Our oldest moved out about two years ago, headstrong and head smart. I knew from the moment she came home from a Midland College field trip to Austin and told us that she had engaged the Speaker of the Texas House of Representatives in some verbal sparring about the excessiveness of college tuition that she would be just fine on her own, thank you very much. Had I ever developed any doubts about her ability to make it, I knew I could pick up the phone and call Tom Craddick himself just as a reminder. Somehow, because she always seemed so independent and sure of herself I was comfortable with her making it.
But last week, when our second one packed up, it was a different feeling. The feeling in the house is one of emptiness. The Boy is there every day and he remains as active as his sisters were combined, but strangely, we lack people. The complete family is no longer there. It is there, scattered, but it is not there, where I want it.
I suppose there are advantages. The kids' bathtub will no longer clog up with our daughters' hair. I will no longer have to walk into that same bathroom and see enough bottles of shampoo and body wash that I could play chess with all of the empties.

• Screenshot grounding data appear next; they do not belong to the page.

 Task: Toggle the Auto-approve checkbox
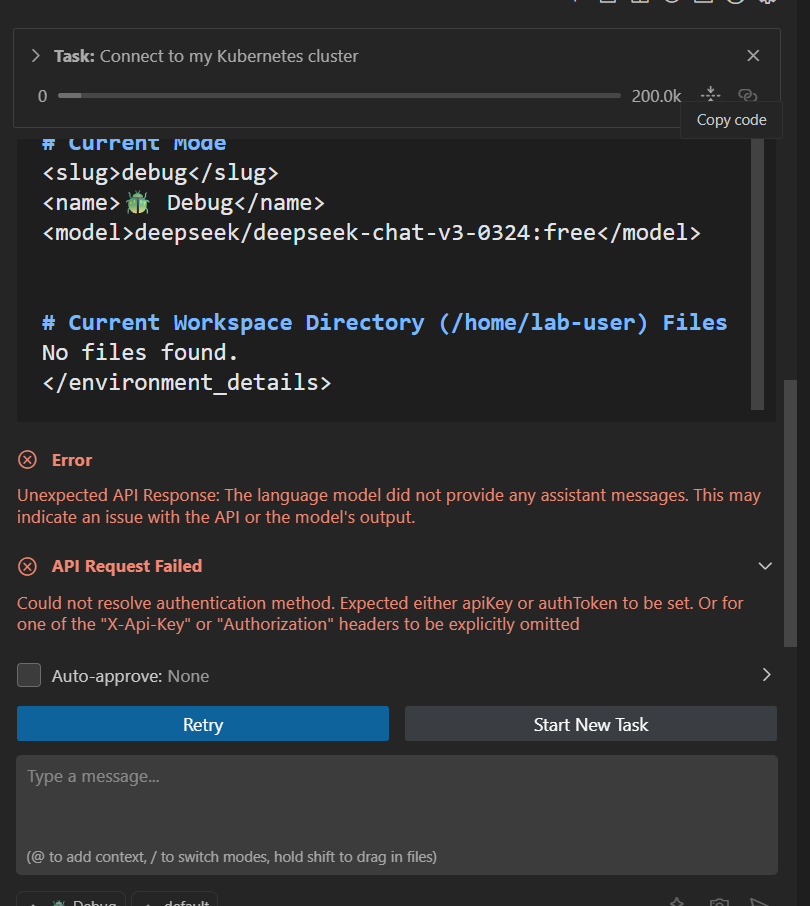point(29,676)
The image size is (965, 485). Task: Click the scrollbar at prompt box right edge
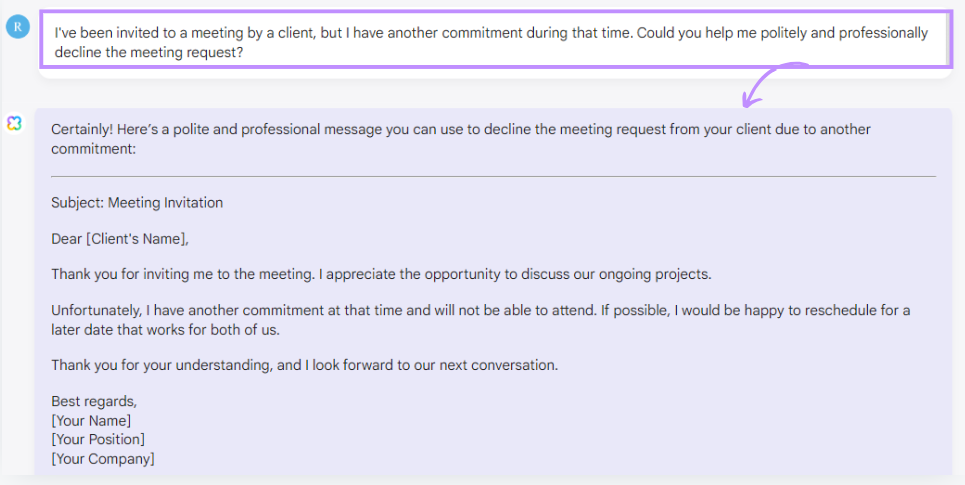point(947,40)
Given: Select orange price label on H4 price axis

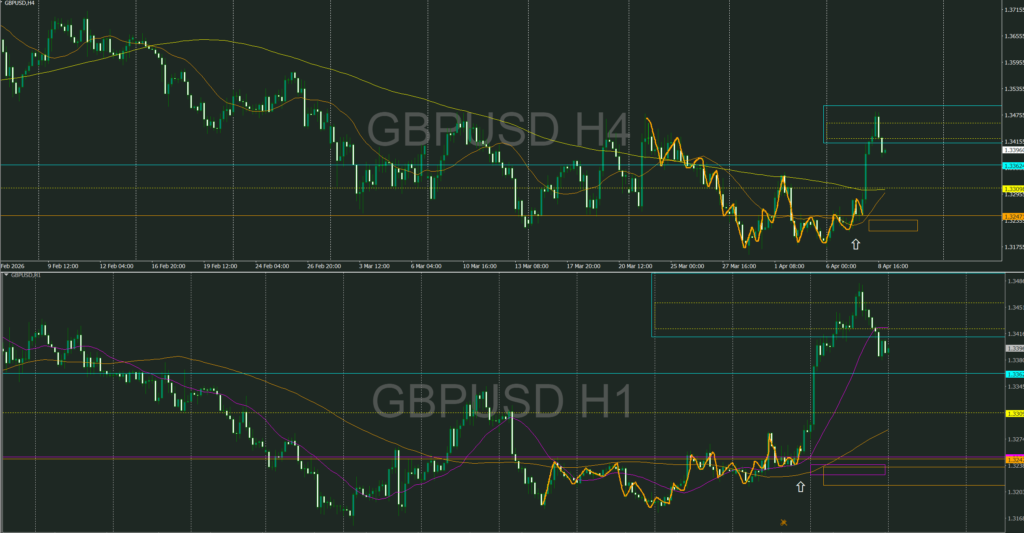Looking at the screenshot, I should tap(1010, 215).
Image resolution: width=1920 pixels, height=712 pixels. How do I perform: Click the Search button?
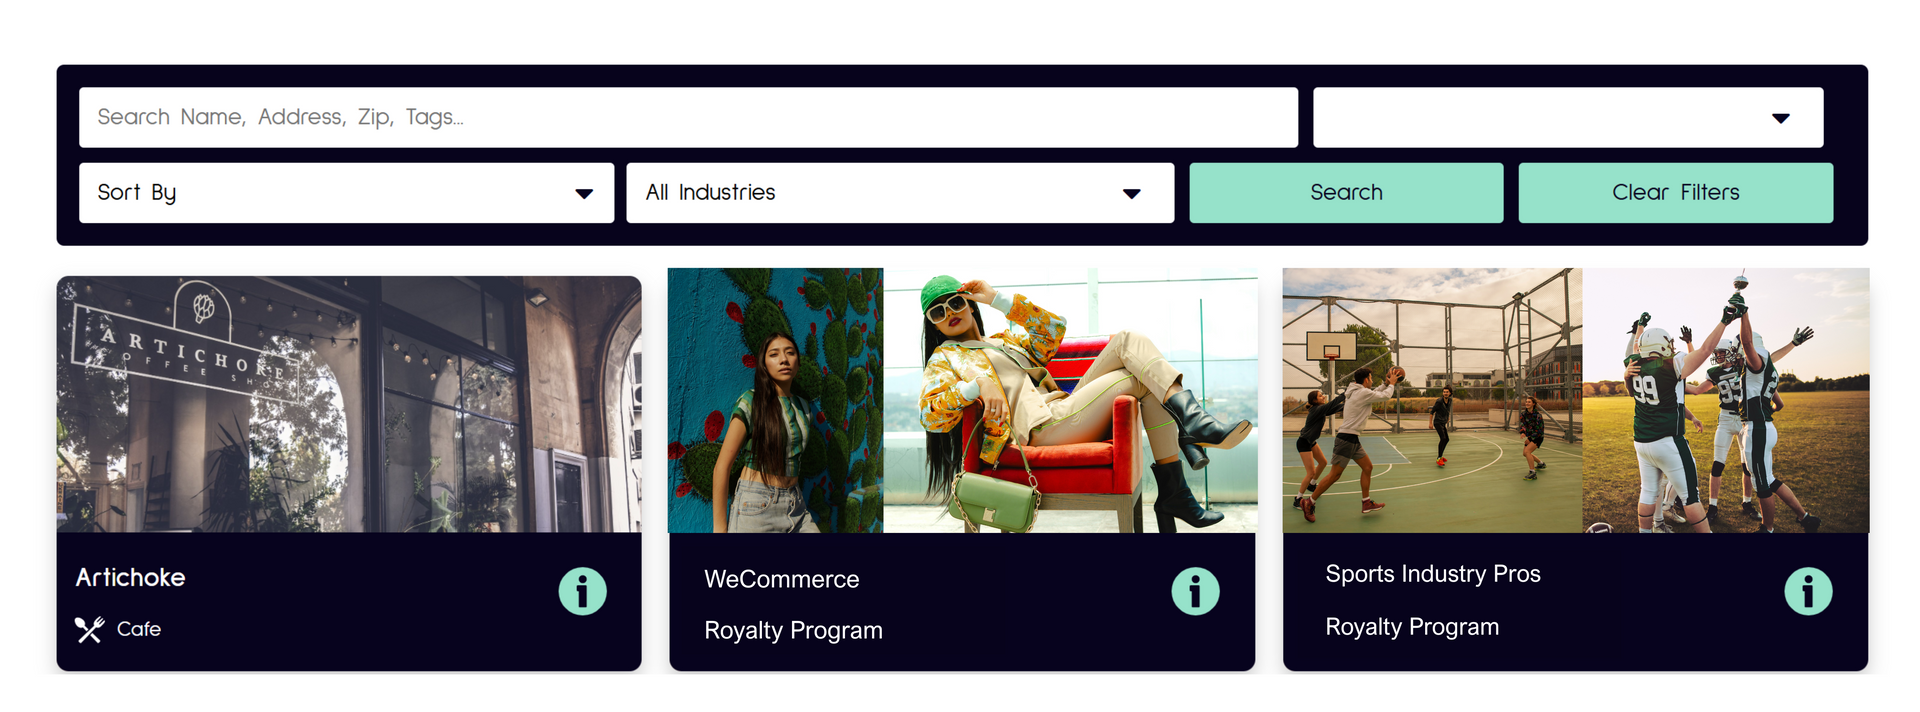point(1346,193)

I will no longer have to buy macaroni and cheese several times a week or smell a blow dryer on its last legs or hear the sound of a teenage girl texting her boyfriend during dinner.
No more sweaty palms as we tear open the latest report card and no more busted mom-and-dad imposed curfews and lame excuses about movies that ran late or getting so wrapped up in a video game that they "lost track of time." No more watching "Friends" all day and all night and wondering how come our daughter isn't up at 11 in the morning, only to then see her wake up with a smile that made it impossible to be upset.
I should be -- and I am -- thankful. We have been blessed with a life that has been good beyond measure. But the adjustment to life with grown children, an unstoppable one, is not easy.
My wife and I now have that quiet reading room we've always wanted. And trust me when I say that the wanting of it is much preferable to the having it. Be careful what you wish for.
Tiny, cramped, loud and messy. Bring it on. I'll take that over warm and roomy any day.